→ **Selected passage**
>>>

- Born: 1949 (age 76–77) Chicago, Illinois, United States
- Education: Purdue University
- Occupations: Groundskeeper for Chicago White Sox and Consultant for Major League Baseball
- Parent: Gene Bossard

= Roger Bossard =

American groundskeeper

Roger Bossard is the head groundskeeper at Rate Field, home of the Chicago White Sox.

Bossard joined the White Sox in 1967 working as an assistant to his father, Gene Bossard, and became the official head groundskeeper when his father retired in 1983. He is known amongst the industry as "The Sodfather" and is highly influential in the development of new ballparks. He is the longest-tenured groundskeeper in major-league history and has been with the Sox longer than any other employee. His grandfather Emil Bossard and uncle Marshall Bossard worked for years for the Indians and were inducted into the MLB Groundskeepers Hall of Fame. His father, Gene Bossard, was the Sox's head groundskeeper at old Comiskey from 1940 to ’83.

Nineteen of 30 major-league teams use a patented drainage system that Bossard developed for the opening of Rate Field in 1991, including Chase Field in Arizona, Comerica Park in Detroit, Miller Park in Milwaukee, Busch Stadium in St. Louis, T-Mobile Park in Seattle, Nationals Park in Washington, and both Chicago ballparks, including Wrigley Field, as well as spring training complexes for the Cincinnati Reds, the Montreal Expos, the New York Yankees, the St. Louis Cardinals, the Arizona Diamondbacks, the Los Angeles Dodgers, and the Chicago White Sox.

In 1984–85, Bossard designed and built the first natural turf soccer fields in Saudi Arabia for the royal family.

On Sunday, June 12, 2011, the Chicago White Sox gave out Bossard bobblehead dolls to the first 20,000 fans in attendance vs. the Oakland Athletics.

<<<

→ **Extracted entries**
>>>

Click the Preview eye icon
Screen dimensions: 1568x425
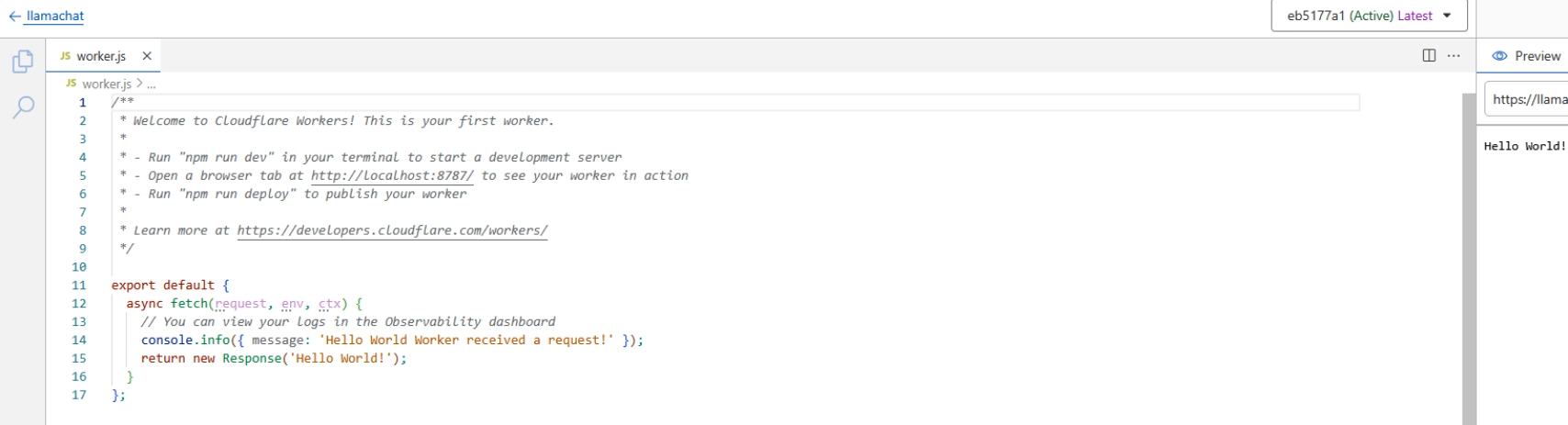click(x=1499, y=56)
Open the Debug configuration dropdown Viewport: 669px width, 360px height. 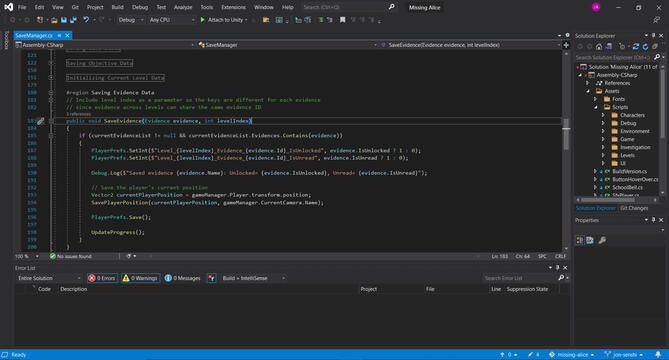[131, 20]
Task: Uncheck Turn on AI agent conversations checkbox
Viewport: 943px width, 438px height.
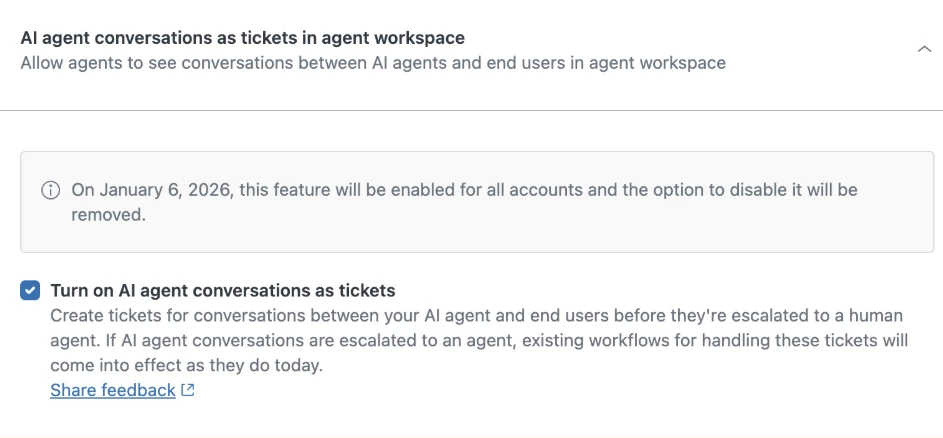Action: tap(30, 291)
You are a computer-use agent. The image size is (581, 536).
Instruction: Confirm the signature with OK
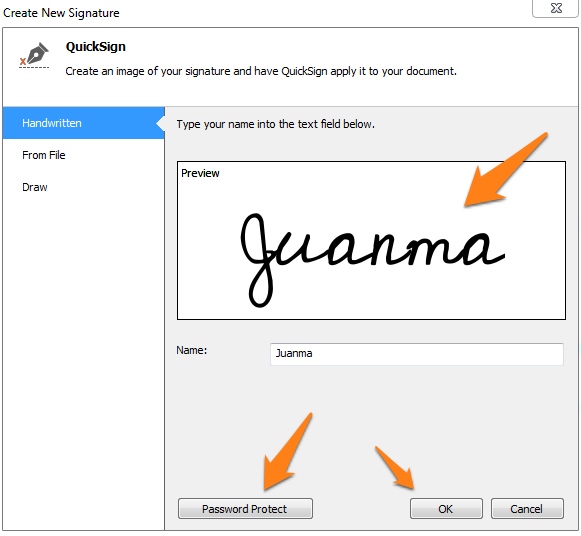446,509
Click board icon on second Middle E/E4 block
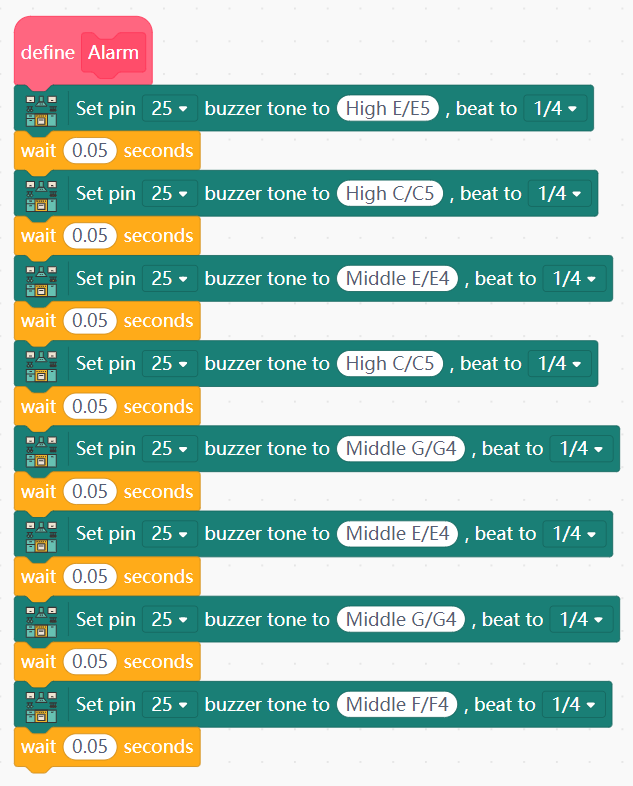The height and width of the screenshot is (786, 633). point(41,534)
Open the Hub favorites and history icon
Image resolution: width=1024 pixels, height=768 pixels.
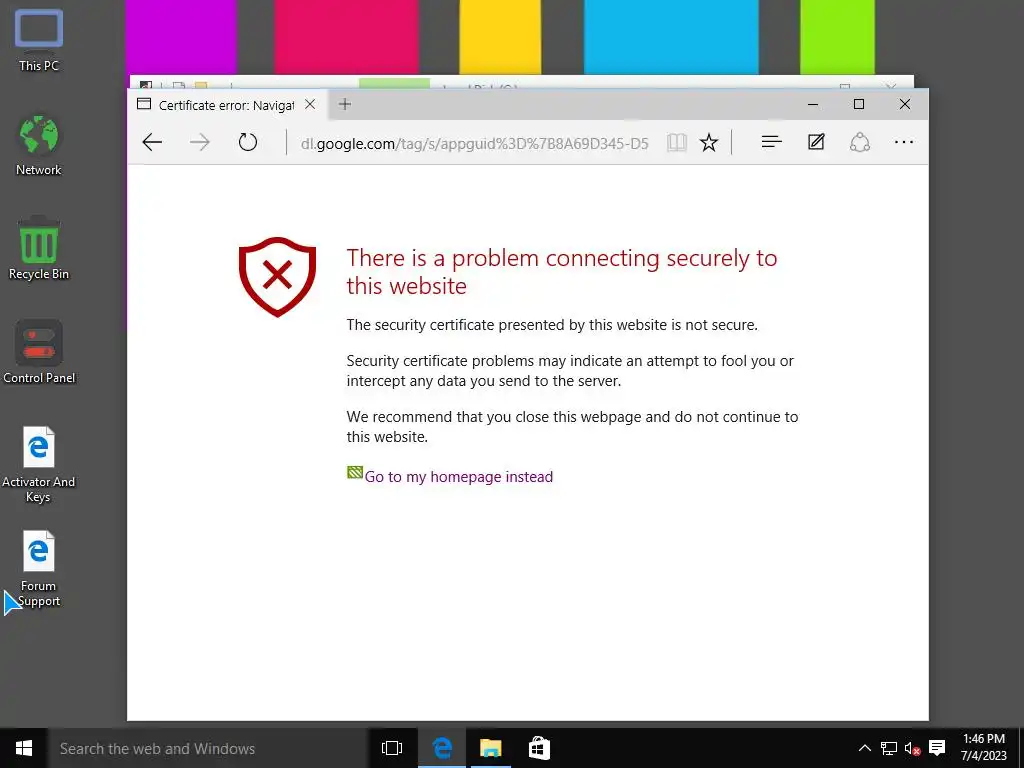(771, 142)
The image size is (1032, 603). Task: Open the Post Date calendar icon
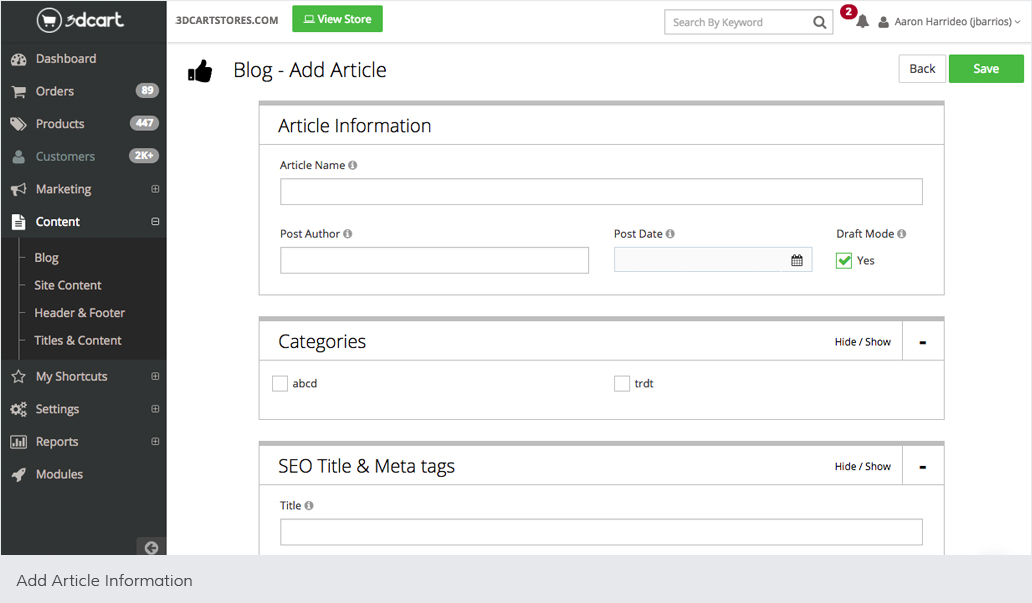point(797,260)
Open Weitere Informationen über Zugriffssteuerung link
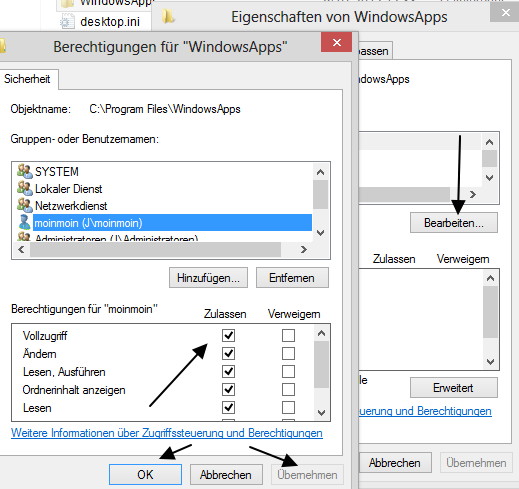 point(167,433)
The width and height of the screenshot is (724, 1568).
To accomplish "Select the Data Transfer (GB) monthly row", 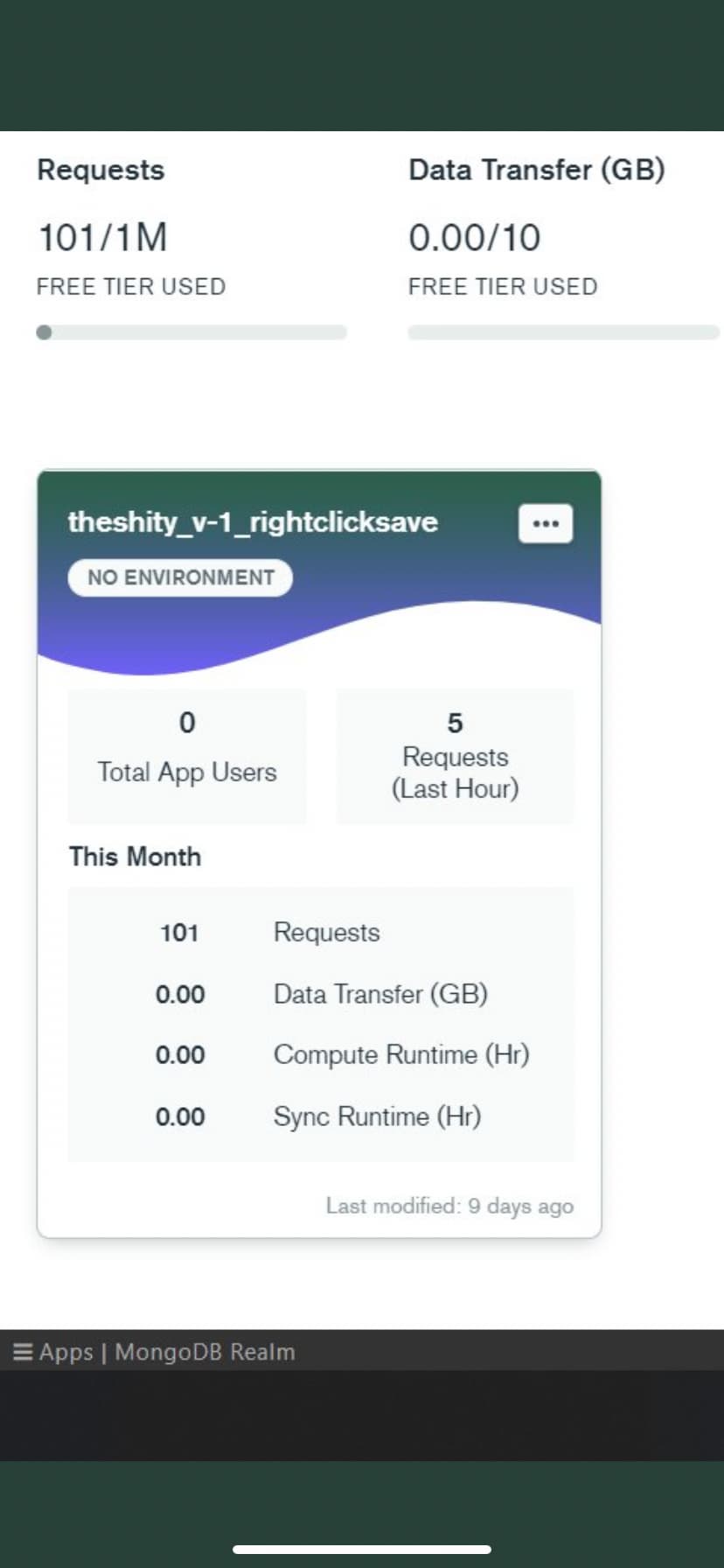I will [x=321, y=994].
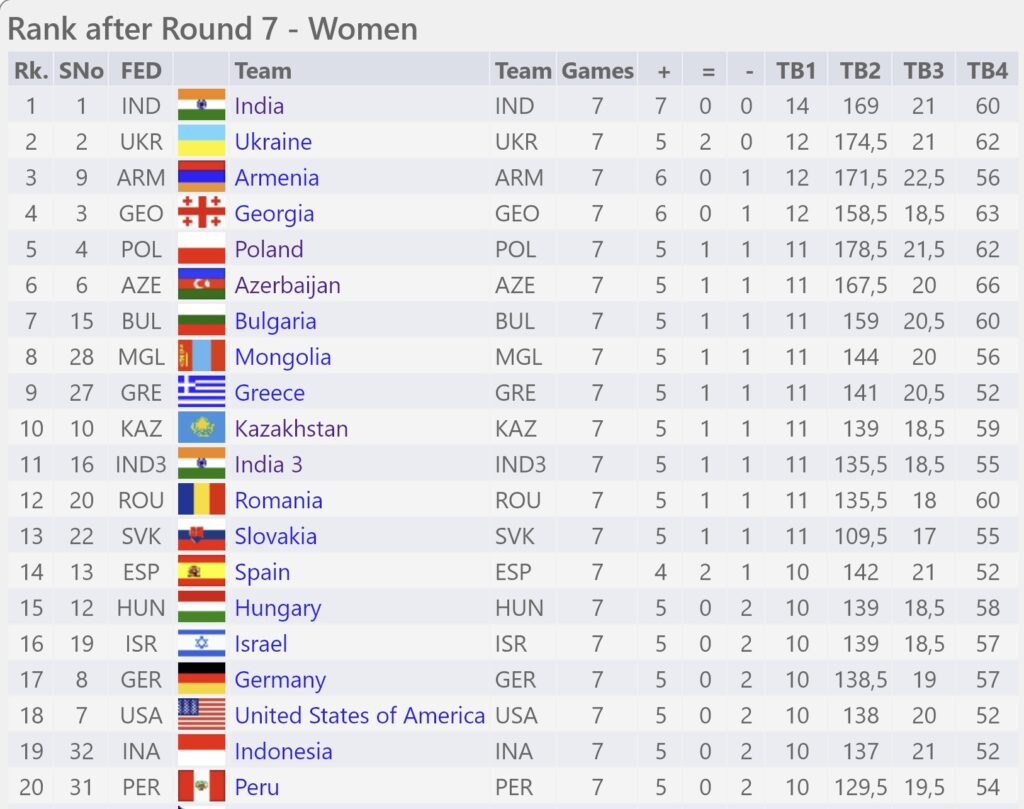
Task: Open the Azerbaijan team link
Action: [287, 286]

<<<

Rewrite the Roger Bossard profile starting at the words "In 1984–85, Bossard" and ending after "the Oakland Athletics.", substituting "bobblehead figurines" for "bobblehead dolls".

In 1984–85, Bossard designed and built the first natural turf soccer fields in Saudi Arabia for the royal family.

On Sunday, June 12, 2011, the Chicago White Sox gave out Bossard bobblehead figurines to the first 20,000 fans in attendance vs. the Oakland Athletics.